L’homme, trapu et corpulent, est détenu depuis son arrestation à l’automne 2015. Personne n’a voulu se porter caution pour lui. Il prend des notes et regarde fixement ses enfants qui ont commencé à raconter l’horreur.

Luc est le deuxième des garçons. Aujourd’hui âgé dans la fin de la trentaine, il témoigne calmement, les poings appuyés sur la rambarde devant lui. 

Il a du mal à se rappeler tous les coups. Pas parce que la mémoire lui fait défaut, mais parce qu’il en a tellement reçu «que c’est comme si on me demandait de dire tout ce que j’ai mangé aux repas dans mon enfance», image-t-il.

Il décrit un père colérique, imprévisible, qui n’acceptait aucune erreur. Les coups et les insultes étaient quotidiens, dit-il. 

Luc affirme que son père l’a frappé avec une bûche parce qu’il ne rentrait pas le bois assez vite. Un autre jour, le père l’aurait cogné avec un bidon pour du lait renversé. Le fils a eu aussi le pied fracassé par une masse. 

Le père aurait sombré dans une colère noire lorsqu’un enfant a laissé la porte du poulailler ouverte. Il aurait tué devant eux la chienne qui venait de croquer une poule.

Luc décrit péniblement les souffrances que sa mère, aujourd’hui décédée, a endurées. Il a encore en tête l’image de sa mère, traînée par les cheveux. Son père aurait pointé un couteau sur son ventre de femme enceinte. Plus tard, l’homme aurait assommé sa femme sur une table basse avant de la violer, sous les yeux de certains de ses enfants.
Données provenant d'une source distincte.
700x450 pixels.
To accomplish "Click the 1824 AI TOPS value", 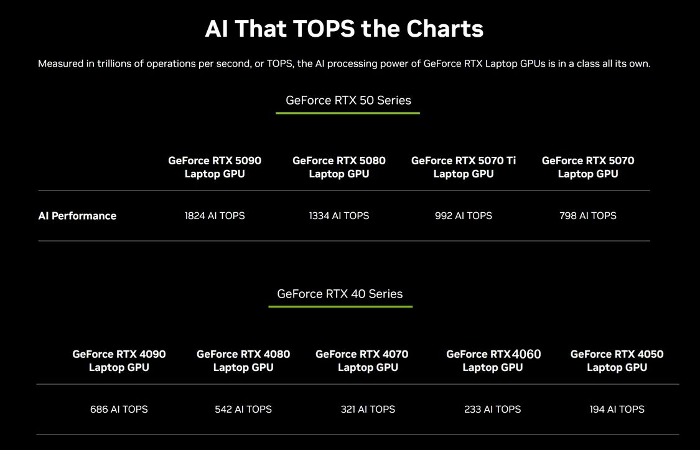I will (x=215, y=215).
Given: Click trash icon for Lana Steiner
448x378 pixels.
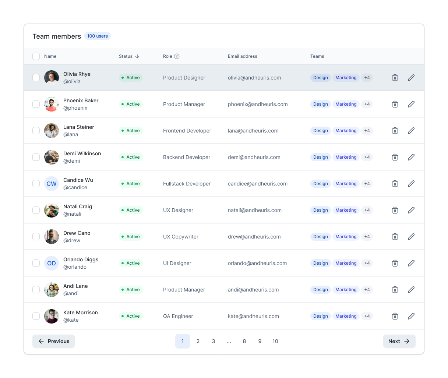Looking at the screenshot, I should point(395,131).
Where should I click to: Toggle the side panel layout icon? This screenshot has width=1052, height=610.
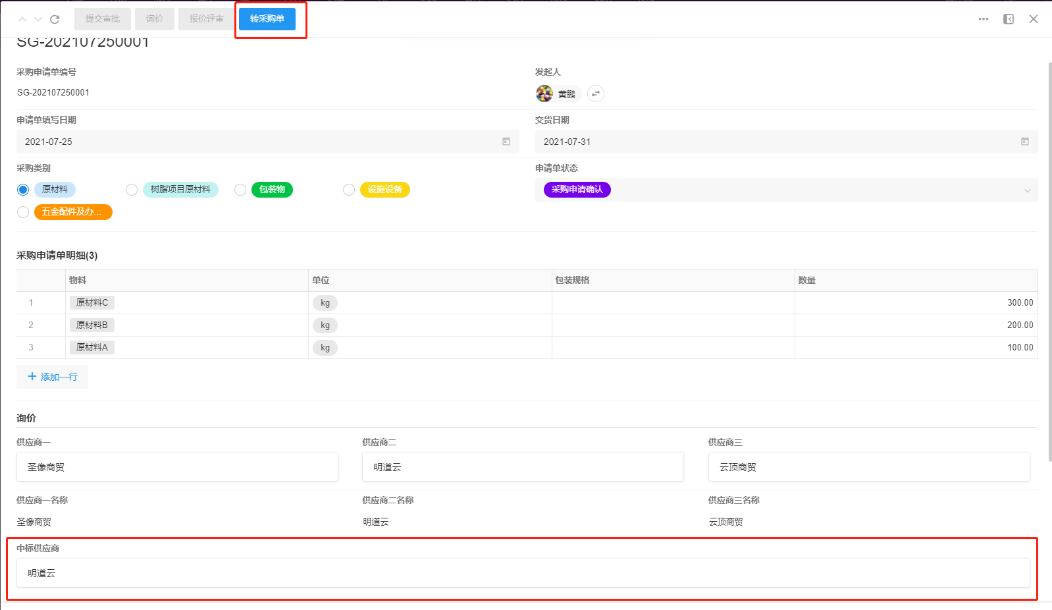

Le soir, les garçons n’avaient plus le droit de sortir de leur chambre, affirme Luc. «À ce moment-là, il faisait la tournée des chambres des filles, décrit-il péniblement. On entendait leurs plaintes.»

Ève* est l’une de celles qui auraient subi les assauts de son père. Dans son cas, elle se rappelle d’un épisode, à 13 ans, où son père l’a fait asseoir sur lui et l’aurait masturbée pendant qu’elle pleurait et protestait. 
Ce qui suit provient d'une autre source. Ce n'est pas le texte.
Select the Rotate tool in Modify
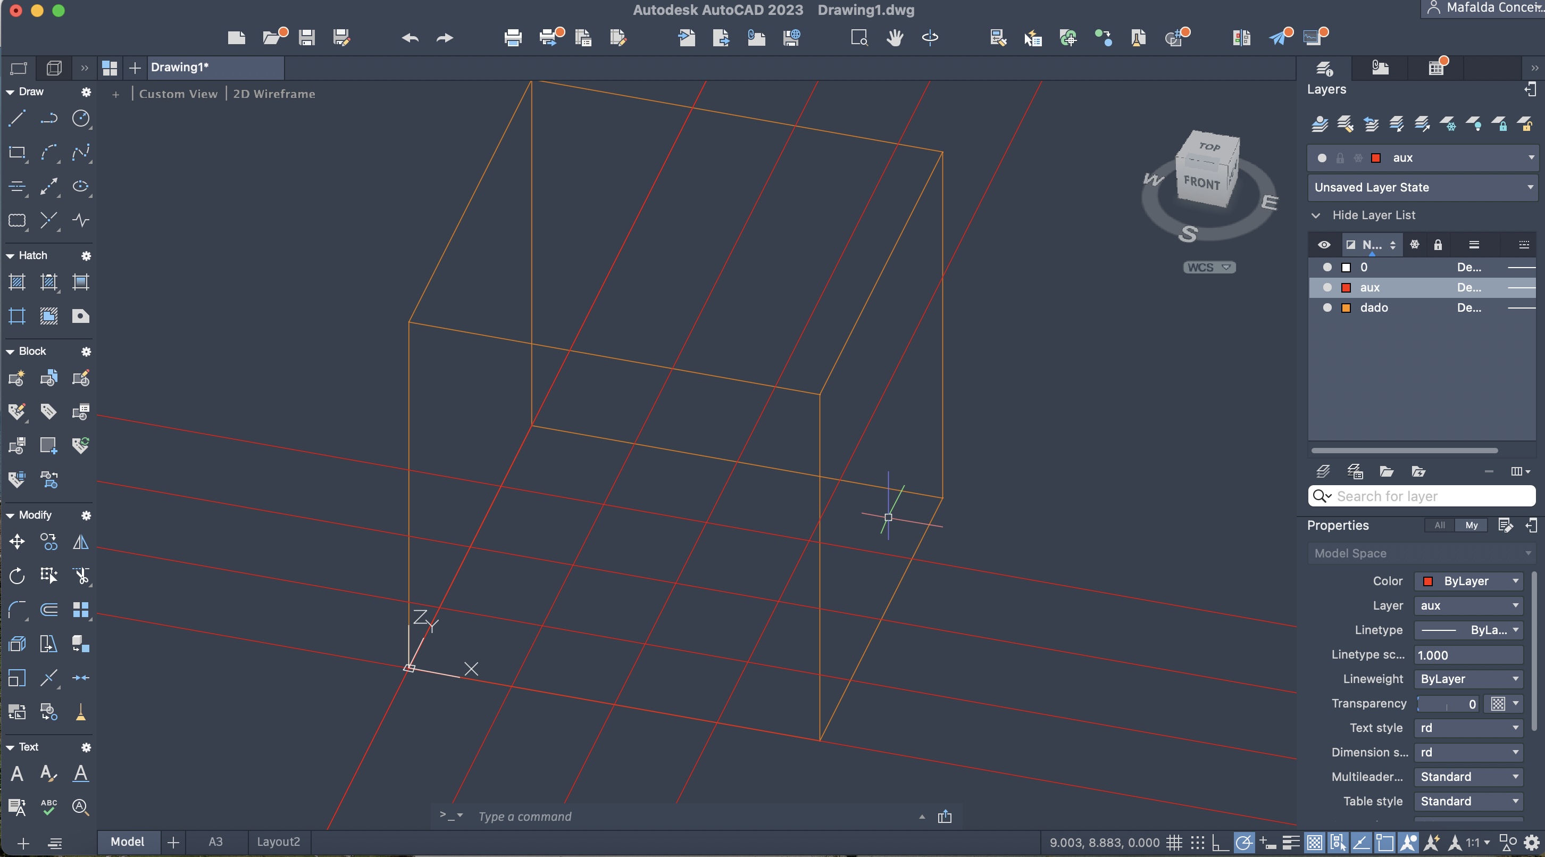The height and width of the screenshot is (857, 1545). point(17,576)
Ève affirme avoir vu son père faire des attouchements à une de ses soeurs, âgée de sept ans, et lui avoir réclamé des fellations.

Ève dit avoir été battue, souvent. Elle porte encore dans son dos la cicatrice laissée par la boucle de ceinture.
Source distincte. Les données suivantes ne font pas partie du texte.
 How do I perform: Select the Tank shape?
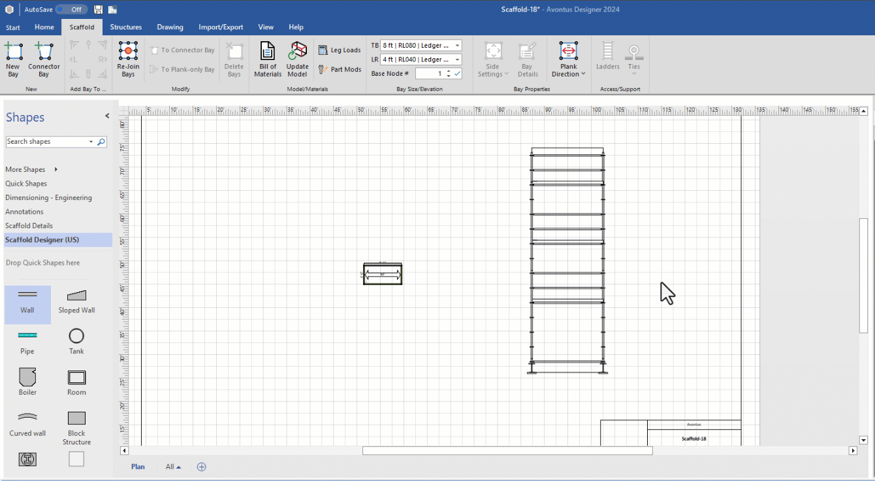click(76, 341)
Elle se rappelle avec émotion de son grand frère, qui s’avançait toujours pour recevoir les coups et protéger les plus petits.

Secte et motards

Parfois, la vie devenait plus calme. Le père venait alors de connaître une nouvelle communauté religieuse et entraînait toute sa famille avec lui.

Les enfants, de plus en plus nombreux, se sont promenés dans deux villages de Beauce entre le milieu des années 1980 et la fin des années 1990. Des proches et même la DPJ ont tenté de faire cesser les tourments des enfants et de la mère.

Le père a alors resserré encore davantage son emprise. Selon Luc, il a souvent aligné tous ses enfants dans le salon, les a mis en joue avec sa carabine de calibre .22 et a menacé de les tuer si quelqu’un parlait.

Le père aurait brièvement fait partie du groupe de motards Les Mercenaires, en Beauce. Il s’est acheté une Harley-Davidson et s’est mis à traîner ses garçons dans les clubs de danseuses. Le père a toutefois dû se sauver en Estrie quand des motards ont voulu lui faire un mauvais parti, affirme Luc.

Les abus cessent lorsque Luc atteint la majorité, dit-il. Ses parents se séparent et ses jeunes frères et soeurs sont placés en famille d’accueil.

Plus vieux, il fera quelques tentatives pour renouer avec son père. En vain.

Il va lui reparler seulement en 2015, lorsque l’homme, qui vit maintenant au Nouveau-Brunswick, s’est barricadé chez lui et menace de se tuer et de tuer des policiers.

C’est aussi à ce moment que Ève et ses soeurs choisissent de dénoncer celui qu’elles décrivent comme leur bourreau. Elles avaient entendu parler que leur père aurait récidivé auprès de petites filles sur des réserves autochtones. «On s’est dit qu’en ne dénonçant pas, on permettait qu’il fasse plus de victimes.»

Le procès doit durer trois semaines.